FastRPC is a lightweight, high-performance RPC library for Nim, designed for developers who want simple, fast, and reliable remote procedure calls without heavy dependencies.
FastRPC offers a clean API, efficient message serialization, and minimal overhead. It's multi-threaded but could be adapted to async pretty easily.
Originally it was a fork of nim-json-rpc but I ended up re-writing almost the entire thing targeting embedded devices. It was phased out in favor of a much more complicated system using flatbuffers which wasn't much if any faster and was much harder to work with, but luckily it was developed as an open source project.
It needed some cleanup before release to the public so it lay fallow until I needed it for a new project.
BTW, here's what GPT5 says about the latency numbers I'm getting on my M3 (plenty good enough for my uses):
✅ Bottom Line
You’re in Cap’n Proto territory already.
Cap’n Proto might edge you out on absolute lowest latency (especially p50 < 20 µs), but your new numbers are excellent and probably good enough for most workloads.
If your use case isn’t ultra low-latency critical (like HFT or real-time control systems), there’s little practical gain in switching — you’re already at the point where application logic dominates latency, not transport.
Metric | Your RPC Layer | Cap'n Proto (typical) |
---|---|---|
Average (p50) | ~46.8 µs | 10–30 µs |
Standard Deviation | ~13 µs | ~5–10 µs |
Max Observed | ~365 µs | <100 µs (usually) |
Variance | 0.000176 ms² | Very low |
Total Calls Tested | 10,000 | Varies (benchmarks) |
BTW, I'd like to move it to CBOR one day. Maybe morph it to support CoAP.
Note that the main performance increase is due to avoiding JsonNode and serializing directly into value objects. Allocations kill performance!
You could also have switched to my packedjson module
For sure - though the bigger change was re-implementing nim-json-rpc router logic so it could pack and unpack directly from a stream/string rather than a JsonNodes or similar. Well and making a non-async TCP and UDP server. I probably wouldn't do that again.
Supporting packedjson would be trivial and likely the performance would be pretty decent. Maybe 10x less.
But I agree, why does everything have to be in JSON, it sucks
Especially for embedded where you want an int16 to be an int16, not actually a float so you actually get a 53bit integer... or something.
MsgPack and/or CBOR are pretty much ideal in terms of a serialization spec as I've found. CBOR specifications add the last little bit MsgPack needed to become a universal TLV format.
std/json is indeed not a hard one to beat, but packedjson still creates a dynamic, heap-based json-like structure in memory which in and of iteself is an inefficient approach no matter how efficiently you do it - if a JSON file contains lots of numbers for example, you'll end up with lots of little JsonNode instances that not only is exploded and fragmented in memory but also causes significant GC/ref-counting overhead.

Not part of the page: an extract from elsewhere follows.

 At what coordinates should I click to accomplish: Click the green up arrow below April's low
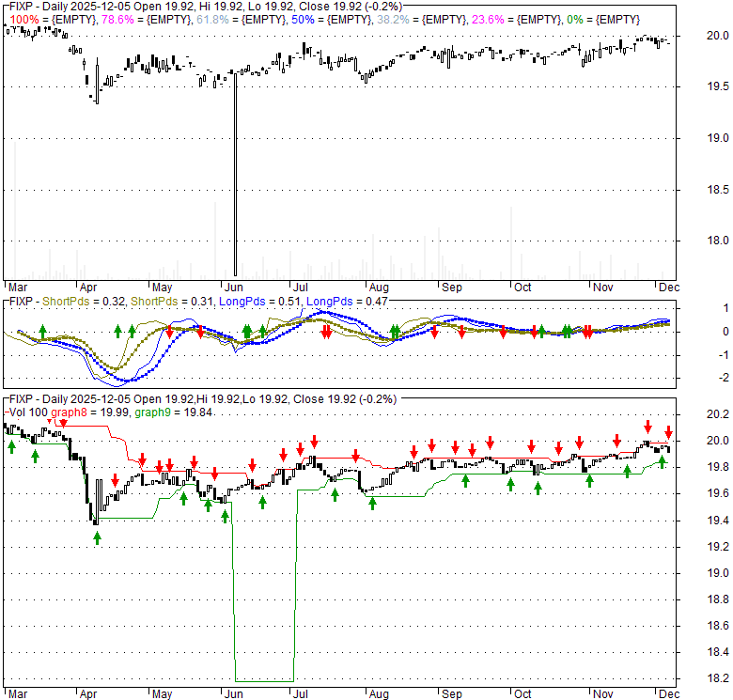[x=97, y=537]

Libraries like `nim-json-serialization` instead directly create object instances from the underlying stream of bytes which fundamentally makes them more efficient for known types/JSON shapes, and at that that point experience shows it actually doesn't greatly matter if it's JSON, CBOR, protobuf or MsgPack, for decoding performance - the significant difference between them instead relates to their "encoded size" and in some cases, their inherent security properties, and not the "parsing" step.
if a JSON file contains lots of numbers for example, you'll end up with lots of little JsonNode instances that not only is exploded and fragmented in memory but also causes significant GC/ref-counting overhead.

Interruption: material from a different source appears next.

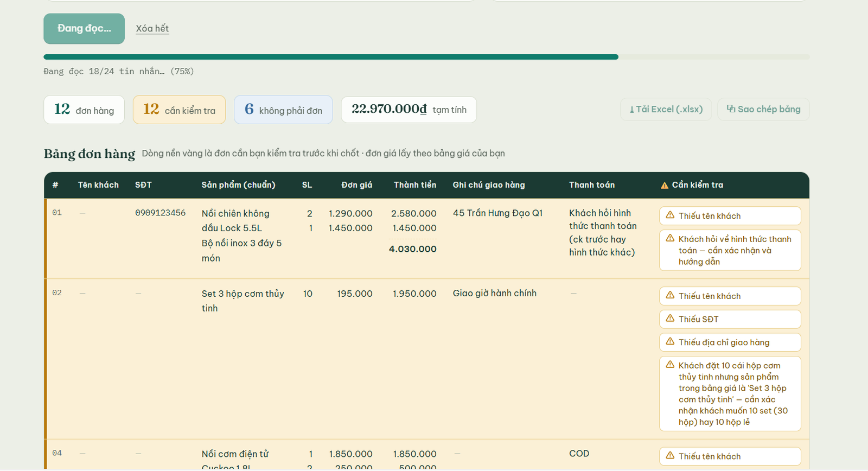Click the COD payment cell of order 04
Image resolution: width=868 pixels, height=471 pixels.
(579, 454)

That's not how packedjson works, it does a single allocation for a full JSON tree, not individual nodes...
heap-based json-like structure in memory which in and of iteself is an inefficient approach no matter how efficiently you do it - if a JSON file contains lots of numbers for example, you'll end up with lots of little JsonNode instances that not only is exploded and fragmented in memory but also causes significant GC/ref-counting overhead.

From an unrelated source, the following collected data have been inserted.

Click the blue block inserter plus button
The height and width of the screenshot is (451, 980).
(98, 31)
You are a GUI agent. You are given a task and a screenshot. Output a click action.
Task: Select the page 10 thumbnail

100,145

Yep that’s the real performance killer.
It’s sort of similar to the N+1 issue with SQL ORMs. A single allocation is almost negligible, but N+1 allocations are terrible.
Though JSON will be noticeably slower due to the complexities of parsing numbers from text to binary. Also base64 encoding byte streams, etc. And handling escaping values.
That's not how packedjson works, it does a single allocation for a full JSON tree, not individual nodes...
Nice! I figured it used iterators or something.
A single allocation per request isn't terrible performance wise. The network syscall overhead usually still dominates in that case. Still it leaves you at least 10x slower than a native method call.
Could be handy to adapt packedjson to MsgPack/CBOR. There’s cases where an unknown payload is handy.
CBOR can do sub-CBOR streams naturally so it’s not too bad to eagerly serialize though! FastRPC uses that trick for streaming responses.